◆ Exercise ◆
Select all lines in the records that include "Polityka".
++++ Data under study
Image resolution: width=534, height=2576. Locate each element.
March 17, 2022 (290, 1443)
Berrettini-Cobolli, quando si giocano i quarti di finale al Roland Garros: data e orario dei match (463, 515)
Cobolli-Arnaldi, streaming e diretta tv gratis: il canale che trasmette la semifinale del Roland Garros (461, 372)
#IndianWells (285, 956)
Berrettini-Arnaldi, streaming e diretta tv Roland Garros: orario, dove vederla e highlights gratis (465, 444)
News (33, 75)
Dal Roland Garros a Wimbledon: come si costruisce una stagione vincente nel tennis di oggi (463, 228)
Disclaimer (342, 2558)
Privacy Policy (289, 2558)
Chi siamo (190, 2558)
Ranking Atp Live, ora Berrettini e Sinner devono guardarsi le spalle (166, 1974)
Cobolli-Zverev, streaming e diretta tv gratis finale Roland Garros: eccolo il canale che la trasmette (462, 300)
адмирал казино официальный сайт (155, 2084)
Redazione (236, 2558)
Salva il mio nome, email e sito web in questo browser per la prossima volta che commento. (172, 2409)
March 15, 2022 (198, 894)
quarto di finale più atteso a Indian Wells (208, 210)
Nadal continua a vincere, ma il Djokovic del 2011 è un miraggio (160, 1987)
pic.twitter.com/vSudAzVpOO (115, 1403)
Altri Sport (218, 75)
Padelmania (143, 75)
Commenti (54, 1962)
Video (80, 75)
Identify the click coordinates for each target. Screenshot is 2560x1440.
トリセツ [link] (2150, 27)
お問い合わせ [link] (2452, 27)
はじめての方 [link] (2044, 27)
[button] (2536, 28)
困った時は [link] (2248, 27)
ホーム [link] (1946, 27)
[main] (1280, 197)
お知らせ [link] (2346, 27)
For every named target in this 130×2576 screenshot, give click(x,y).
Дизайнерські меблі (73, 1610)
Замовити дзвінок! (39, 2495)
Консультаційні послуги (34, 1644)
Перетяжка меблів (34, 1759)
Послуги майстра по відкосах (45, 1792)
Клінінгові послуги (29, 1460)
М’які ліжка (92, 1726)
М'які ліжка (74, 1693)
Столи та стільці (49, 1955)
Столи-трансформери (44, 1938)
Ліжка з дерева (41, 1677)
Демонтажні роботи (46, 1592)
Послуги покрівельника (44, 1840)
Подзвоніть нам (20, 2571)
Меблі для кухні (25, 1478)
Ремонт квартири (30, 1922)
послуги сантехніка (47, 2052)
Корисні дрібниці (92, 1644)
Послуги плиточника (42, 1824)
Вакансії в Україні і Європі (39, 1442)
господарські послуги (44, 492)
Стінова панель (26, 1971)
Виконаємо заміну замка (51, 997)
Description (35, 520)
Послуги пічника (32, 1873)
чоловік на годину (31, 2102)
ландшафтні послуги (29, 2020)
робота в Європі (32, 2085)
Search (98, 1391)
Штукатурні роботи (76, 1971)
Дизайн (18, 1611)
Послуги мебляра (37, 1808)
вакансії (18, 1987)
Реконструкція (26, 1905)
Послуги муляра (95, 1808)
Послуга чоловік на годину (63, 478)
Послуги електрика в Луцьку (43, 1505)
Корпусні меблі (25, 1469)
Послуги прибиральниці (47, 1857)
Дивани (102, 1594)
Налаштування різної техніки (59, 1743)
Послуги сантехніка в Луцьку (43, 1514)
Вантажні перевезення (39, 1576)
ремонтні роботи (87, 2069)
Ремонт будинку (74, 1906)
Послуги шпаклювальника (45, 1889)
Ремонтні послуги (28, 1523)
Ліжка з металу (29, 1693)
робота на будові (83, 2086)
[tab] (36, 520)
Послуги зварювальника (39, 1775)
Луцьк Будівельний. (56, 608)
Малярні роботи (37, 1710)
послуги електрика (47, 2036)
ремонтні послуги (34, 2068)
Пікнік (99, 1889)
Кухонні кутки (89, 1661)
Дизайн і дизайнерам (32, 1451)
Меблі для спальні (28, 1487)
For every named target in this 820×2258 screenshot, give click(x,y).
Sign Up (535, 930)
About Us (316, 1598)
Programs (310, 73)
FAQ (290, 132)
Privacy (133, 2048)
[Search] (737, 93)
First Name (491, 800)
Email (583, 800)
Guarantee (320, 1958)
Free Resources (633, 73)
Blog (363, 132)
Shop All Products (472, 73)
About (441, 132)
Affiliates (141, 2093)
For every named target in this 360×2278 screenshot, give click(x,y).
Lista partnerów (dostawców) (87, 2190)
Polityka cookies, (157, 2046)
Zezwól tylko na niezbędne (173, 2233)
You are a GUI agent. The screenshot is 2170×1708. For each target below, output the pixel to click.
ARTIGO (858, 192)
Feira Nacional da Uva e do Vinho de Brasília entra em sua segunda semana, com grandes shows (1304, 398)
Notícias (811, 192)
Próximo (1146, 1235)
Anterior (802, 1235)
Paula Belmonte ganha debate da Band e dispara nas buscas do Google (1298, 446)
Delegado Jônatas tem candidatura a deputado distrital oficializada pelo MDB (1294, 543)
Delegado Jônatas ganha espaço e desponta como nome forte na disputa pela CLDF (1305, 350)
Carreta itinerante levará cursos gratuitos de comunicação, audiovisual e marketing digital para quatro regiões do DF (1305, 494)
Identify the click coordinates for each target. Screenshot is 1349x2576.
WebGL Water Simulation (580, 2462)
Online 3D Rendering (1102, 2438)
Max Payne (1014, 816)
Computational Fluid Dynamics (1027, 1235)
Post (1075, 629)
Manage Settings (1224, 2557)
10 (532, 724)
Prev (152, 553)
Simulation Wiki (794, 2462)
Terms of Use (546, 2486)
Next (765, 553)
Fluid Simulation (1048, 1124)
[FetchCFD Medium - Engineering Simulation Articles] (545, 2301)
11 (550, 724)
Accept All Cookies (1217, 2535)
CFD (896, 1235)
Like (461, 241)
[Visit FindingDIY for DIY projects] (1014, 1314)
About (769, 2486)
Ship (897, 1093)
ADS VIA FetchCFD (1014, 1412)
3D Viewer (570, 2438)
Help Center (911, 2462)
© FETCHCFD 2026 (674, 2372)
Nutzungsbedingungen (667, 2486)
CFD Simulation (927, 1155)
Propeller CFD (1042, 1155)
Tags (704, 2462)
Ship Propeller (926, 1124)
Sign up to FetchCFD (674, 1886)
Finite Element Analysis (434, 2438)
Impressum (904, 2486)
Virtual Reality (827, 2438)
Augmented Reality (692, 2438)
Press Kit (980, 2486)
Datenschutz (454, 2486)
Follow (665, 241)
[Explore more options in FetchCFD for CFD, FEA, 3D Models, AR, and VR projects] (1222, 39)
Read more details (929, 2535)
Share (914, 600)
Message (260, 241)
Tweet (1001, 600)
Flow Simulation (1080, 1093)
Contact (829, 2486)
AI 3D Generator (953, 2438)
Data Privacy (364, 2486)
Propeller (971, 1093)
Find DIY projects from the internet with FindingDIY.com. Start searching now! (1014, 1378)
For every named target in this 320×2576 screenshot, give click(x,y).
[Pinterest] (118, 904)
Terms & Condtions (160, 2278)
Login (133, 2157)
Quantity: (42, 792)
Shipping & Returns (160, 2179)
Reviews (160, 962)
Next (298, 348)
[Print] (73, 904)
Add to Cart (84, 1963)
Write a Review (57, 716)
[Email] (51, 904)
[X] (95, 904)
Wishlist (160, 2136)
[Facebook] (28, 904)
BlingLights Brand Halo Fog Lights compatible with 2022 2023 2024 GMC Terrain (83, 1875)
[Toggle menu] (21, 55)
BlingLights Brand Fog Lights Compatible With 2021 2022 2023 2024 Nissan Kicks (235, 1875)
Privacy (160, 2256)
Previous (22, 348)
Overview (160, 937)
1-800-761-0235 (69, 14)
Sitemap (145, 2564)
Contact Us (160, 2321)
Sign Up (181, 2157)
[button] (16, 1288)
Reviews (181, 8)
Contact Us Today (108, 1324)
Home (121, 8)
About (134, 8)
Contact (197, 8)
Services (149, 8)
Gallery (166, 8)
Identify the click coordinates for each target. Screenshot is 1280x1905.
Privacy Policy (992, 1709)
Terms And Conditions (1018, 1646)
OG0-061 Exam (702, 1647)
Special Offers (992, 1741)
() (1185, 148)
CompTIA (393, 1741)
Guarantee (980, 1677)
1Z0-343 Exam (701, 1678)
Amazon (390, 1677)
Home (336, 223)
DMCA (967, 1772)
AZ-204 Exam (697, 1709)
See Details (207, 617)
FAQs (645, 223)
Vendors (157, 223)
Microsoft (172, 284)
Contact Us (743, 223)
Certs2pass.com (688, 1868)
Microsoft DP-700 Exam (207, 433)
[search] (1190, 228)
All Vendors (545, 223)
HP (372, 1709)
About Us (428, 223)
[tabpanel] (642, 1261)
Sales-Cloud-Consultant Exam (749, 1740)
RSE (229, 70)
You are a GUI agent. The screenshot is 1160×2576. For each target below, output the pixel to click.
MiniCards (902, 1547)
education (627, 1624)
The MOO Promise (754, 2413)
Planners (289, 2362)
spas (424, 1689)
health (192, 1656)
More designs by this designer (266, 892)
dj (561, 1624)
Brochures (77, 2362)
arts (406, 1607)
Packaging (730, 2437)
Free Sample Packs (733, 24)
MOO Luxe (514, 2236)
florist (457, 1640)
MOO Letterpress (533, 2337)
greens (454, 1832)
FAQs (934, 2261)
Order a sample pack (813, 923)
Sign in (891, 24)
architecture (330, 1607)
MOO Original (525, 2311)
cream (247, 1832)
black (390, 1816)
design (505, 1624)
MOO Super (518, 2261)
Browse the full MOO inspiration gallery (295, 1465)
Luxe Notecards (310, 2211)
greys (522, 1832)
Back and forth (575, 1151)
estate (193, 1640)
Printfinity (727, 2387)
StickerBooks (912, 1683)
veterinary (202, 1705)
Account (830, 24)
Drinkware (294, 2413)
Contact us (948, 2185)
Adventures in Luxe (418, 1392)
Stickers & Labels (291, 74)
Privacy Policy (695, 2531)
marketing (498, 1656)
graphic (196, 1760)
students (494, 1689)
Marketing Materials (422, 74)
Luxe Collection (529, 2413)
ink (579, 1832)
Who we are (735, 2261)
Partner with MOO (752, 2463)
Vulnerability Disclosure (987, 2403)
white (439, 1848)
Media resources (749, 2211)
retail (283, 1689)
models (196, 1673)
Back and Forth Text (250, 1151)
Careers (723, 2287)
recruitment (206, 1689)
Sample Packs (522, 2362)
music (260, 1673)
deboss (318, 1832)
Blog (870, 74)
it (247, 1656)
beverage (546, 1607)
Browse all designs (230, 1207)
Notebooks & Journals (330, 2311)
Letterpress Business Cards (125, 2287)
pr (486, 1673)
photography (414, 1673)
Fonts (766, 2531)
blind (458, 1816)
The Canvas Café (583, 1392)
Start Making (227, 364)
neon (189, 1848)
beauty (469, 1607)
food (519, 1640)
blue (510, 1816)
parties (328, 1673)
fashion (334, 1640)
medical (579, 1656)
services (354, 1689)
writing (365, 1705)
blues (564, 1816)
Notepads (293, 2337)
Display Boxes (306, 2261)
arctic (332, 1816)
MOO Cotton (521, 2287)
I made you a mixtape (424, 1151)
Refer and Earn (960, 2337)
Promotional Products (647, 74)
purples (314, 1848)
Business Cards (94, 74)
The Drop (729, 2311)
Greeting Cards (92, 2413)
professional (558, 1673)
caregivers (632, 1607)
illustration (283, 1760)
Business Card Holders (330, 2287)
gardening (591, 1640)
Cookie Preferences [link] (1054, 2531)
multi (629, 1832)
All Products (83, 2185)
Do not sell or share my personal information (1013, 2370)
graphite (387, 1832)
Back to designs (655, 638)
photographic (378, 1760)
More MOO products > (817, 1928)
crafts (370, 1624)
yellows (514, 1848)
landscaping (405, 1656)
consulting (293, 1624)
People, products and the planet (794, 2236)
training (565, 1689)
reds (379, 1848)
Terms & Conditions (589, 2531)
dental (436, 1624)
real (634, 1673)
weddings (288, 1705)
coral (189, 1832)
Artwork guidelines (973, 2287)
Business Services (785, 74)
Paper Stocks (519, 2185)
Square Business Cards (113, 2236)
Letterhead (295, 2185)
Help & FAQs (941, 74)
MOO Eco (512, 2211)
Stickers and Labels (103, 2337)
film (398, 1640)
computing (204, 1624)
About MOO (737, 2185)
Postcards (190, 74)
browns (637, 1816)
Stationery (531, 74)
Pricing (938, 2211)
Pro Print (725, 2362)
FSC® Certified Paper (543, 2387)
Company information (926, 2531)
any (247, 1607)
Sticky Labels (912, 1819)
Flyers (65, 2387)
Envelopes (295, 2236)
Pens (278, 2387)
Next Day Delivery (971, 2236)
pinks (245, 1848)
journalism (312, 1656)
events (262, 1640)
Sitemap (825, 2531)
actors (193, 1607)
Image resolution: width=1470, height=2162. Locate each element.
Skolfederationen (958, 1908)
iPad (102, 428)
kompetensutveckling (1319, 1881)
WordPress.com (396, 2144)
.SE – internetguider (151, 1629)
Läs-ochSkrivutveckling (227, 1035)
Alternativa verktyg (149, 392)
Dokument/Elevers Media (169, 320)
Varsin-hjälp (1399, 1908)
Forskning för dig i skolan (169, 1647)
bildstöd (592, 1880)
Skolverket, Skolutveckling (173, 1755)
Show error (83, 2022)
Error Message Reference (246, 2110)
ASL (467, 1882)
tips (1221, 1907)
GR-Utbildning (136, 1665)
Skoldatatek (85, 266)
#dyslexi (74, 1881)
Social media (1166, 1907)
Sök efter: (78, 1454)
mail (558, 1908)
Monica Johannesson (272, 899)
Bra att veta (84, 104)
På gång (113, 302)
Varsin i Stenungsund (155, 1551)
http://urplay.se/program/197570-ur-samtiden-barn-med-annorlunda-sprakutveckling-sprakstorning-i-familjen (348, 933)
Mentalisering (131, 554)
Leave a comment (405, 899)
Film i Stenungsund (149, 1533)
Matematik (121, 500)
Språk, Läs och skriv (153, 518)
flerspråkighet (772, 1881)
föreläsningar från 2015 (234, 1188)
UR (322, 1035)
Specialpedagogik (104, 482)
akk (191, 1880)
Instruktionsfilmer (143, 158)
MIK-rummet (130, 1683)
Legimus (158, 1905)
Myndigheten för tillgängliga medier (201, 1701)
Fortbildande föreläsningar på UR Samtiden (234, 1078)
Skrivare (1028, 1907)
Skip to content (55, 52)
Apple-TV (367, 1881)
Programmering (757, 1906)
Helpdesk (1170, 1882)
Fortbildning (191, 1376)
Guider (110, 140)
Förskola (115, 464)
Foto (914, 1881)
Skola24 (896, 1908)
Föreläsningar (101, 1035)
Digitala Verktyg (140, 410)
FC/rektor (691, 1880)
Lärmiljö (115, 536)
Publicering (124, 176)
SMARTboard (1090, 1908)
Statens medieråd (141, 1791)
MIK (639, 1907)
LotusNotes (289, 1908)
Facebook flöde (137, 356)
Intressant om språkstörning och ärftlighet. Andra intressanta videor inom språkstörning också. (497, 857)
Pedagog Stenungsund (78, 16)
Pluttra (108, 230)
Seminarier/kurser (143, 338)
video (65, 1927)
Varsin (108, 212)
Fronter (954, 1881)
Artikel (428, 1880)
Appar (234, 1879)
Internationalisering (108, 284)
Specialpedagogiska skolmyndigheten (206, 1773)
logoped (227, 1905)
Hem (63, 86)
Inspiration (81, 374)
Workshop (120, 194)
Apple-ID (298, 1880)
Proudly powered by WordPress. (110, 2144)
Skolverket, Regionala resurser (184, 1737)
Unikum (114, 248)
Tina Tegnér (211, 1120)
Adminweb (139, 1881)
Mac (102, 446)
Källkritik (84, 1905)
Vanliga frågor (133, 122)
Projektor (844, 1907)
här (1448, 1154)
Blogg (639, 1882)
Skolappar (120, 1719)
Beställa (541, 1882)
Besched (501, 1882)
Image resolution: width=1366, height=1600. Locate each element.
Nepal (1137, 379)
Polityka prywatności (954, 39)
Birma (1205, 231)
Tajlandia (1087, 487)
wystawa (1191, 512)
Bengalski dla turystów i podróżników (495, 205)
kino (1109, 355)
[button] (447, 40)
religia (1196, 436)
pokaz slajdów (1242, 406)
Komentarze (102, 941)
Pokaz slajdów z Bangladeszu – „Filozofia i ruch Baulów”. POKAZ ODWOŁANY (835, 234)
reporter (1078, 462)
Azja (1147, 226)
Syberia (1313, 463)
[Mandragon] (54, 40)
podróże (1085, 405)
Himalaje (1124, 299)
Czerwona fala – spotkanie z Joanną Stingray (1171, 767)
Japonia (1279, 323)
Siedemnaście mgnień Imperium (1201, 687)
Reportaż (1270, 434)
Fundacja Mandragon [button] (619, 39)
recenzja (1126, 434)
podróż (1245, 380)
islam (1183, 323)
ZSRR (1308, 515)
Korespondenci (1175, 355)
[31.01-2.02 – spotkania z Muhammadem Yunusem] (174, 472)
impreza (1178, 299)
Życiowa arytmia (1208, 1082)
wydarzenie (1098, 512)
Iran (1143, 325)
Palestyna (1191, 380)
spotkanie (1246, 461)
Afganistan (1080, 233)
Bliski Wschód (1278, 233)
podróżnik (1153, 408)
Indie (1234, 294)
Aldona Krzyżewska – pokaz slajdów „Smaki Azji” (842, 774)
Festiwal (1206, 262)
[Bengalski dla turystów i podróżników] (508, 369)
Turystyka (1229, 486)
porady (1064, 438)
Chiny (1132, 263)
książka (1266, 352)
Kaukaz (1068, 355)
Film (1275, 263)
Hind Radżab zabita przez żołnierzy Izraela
++++++++
◆ Solution to the problem ◆
Polityka cookies, (157, 2046)
Polityka prywatności (954, 39)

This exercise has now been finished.